İbnü’l Esir’in Frenk istilasının kökeni hakkındaki bu tuhaf açıklaması Bağdat’taki Abbasi Halifeliği’ni sahiplenen Sünniler ile Kahire’deki Fatımi Halifeliği’ni kabul eden Şiiler arasında hüküm süren, İslam dünyasındaki bölünmenin çapı hakkında iyi bir fikir verir. (s.55) 

Selahaddin gibi devlet adamlarının gözünde bile, Şiilere karşı girişilen mücadele en az Frenklere karşı verilen savaş kadar önemlidir. (s.55)

Yüzyılın ortasından beri Selçukluların sürekli ilerleyişi Bizans İmparatorluğu’nun olduğu kadar, Fatımi Halifeliği’nin de topraklarını kemirmiştir. Anadolu ve Antakya Rumların denetiminden çıkarken, Mısırlılar da yüz yıl boyunca onlara ait olmuş Şam ve Kudüs’ü yitirirler. (s.56)

Dindaşları da bu yıkımdan kendilerini kurtaramaz: Frenklerin aldığı ilk tedbirlerden biri, o zamana dek tüm fatihlerin saygı gösterdiği eski bir gelenek uyarınca ayinleri birlikte yapan Doğu ritleri -Rum, Gürcü, Ermeni, Kıpti ve Süryani- tüm rahipleri Kutsal Kabir Kilisesi’nden kovmak olur. (s.61)

Ama diğer yandan Frenklerin Arap topraklarındaki en kalıcı ve en çarpıcı eserlerinin, inşa ettikleri kalelerin kökeninde de bu adam kıtlığı yatar. Çünkü asker sayısının azlığını telafi edebilmek için bir avuç adamla kalabalık kuşatmacıları bozguna uğratabilecek kadar iyi tahkim edilmiş kaleler inşa etmek zorunda kalacaklardır. Ama Frenklerin sayıca azınlıkta kalmak kusurunu yıllar yılı aşmalarını sağlayan ürkütücü -kalelerinden daha ürkütücü- bir kozları vardır: Arap dünyasının uyuşukluğu. (s.73)
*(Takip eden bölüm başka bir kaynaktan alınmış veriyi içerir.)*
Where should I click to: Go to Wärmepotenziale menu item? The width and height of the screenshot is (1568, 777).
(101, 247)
İki bin gün süren direnişin ardından kuyumcular ve kütüphaneler, gözüpek denizciler ve âlim kadılar şehri [Trablusşam], Batılı savaşçılar tarafından yağmalanır. Dârü’l-İlm’deki yüz bin cilt eser önce yağmalanır, sonra da “kâfir” kitaplar yok edilsin diye yakılır. (s.84)
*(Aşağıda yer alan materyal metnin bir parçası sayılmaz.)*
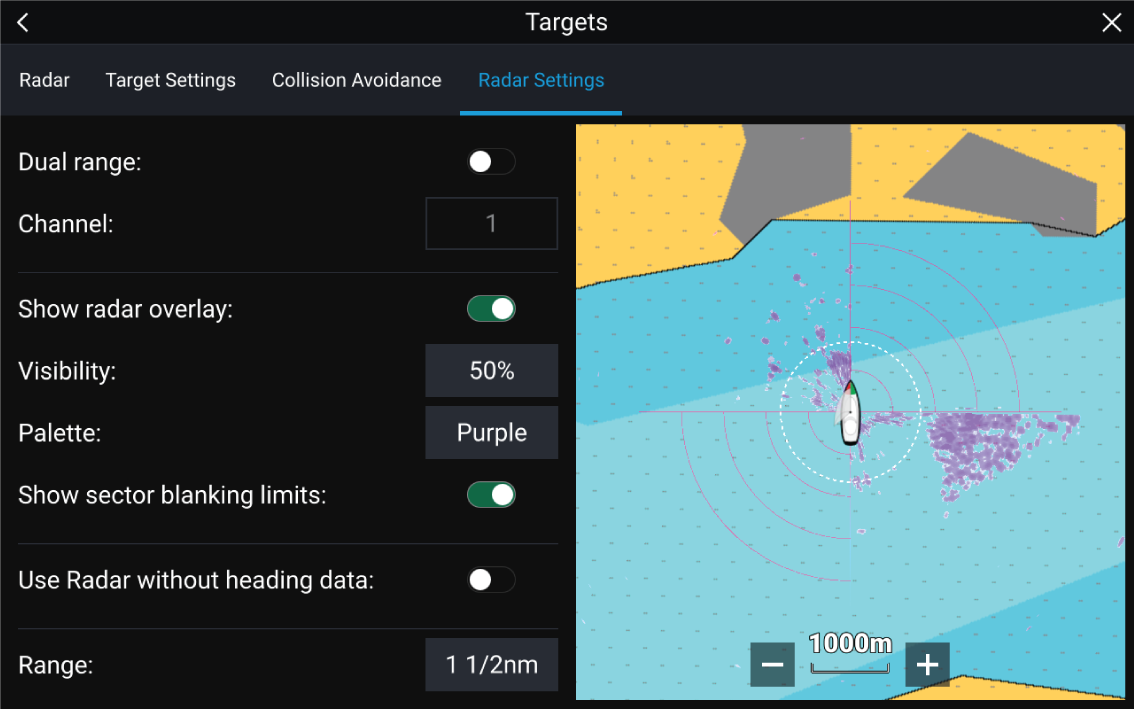Change the Range value 1 1/2nm
Screen dimensions: 1135x710
491,665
İlgazi’nin hiç vakit yitirmeden prenssiz ve ordusuz kalmış Antakya üzerine yürümesi beklenmektedir. Zaten Frenklerde bir kuşatmaya hazırlanırlar. İlk aldıkları karar şehirde yaşayan Hıristiyan Suriyelileri, Ermenileri ve Rumları silahsızlandırıp evlerinden dışarı çıkmalarını yasaklamak olur, çünkü onların da Haleplilerle birleşmesinden korkarlar. Batılılar ile Doğulu dindaşları arasında çok büyük bir gerilim söz konusudur; Doğulular diğerlerini mezheplerini aşağılamak ve kendi şehirlerinde en aşağıda işlerde çalışmaya zorlamakla suçlamaktadırlar. (s.97)
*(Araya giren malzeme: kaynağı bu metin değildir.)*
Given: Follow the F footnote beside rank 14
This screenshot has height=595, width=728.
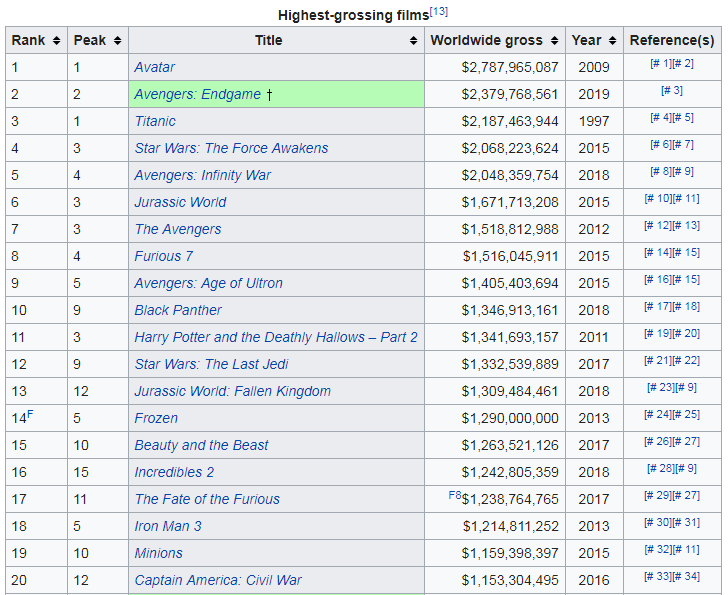Looking at the screenshot, I should click(30, 414).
Hasan [Hasan es-Sabbah] doğduğunda, onun da ait olacağı Şia öğretisi Müslüman Asya’ya egemendi. Suriye, Mısırlı Fatımilerin elindeydi ve bir diğer Şii hanedan, Büveyhiler İran’ın denetimini ellerinde tutup Bağdat’ın ortasında bile Abbasi halifesine söz geçiriyorlardı. Ama Hasan’ın gençliğinde durum tam anlamıyla altüst olur. Ortodoks İslam’ı Sünniliği savunan Selçuklular tüm bölgeyi ele geçirirler. (s.101)

14 Ekim 1092’de Hasan’ın bir müridi onun göğsüne hançerini saplar. İbnü’l Esir’in dediğine göre, Nizamülmülk öldürülünce devlet parçalandı. Selçuklu İmparatorluğu bir daha asla birliğine kavuşamayacak, tarihinin kilometre taşları artık fetihlerden değil, sonu gelmez veraset kavgalarından oluşacaktır. (s.103)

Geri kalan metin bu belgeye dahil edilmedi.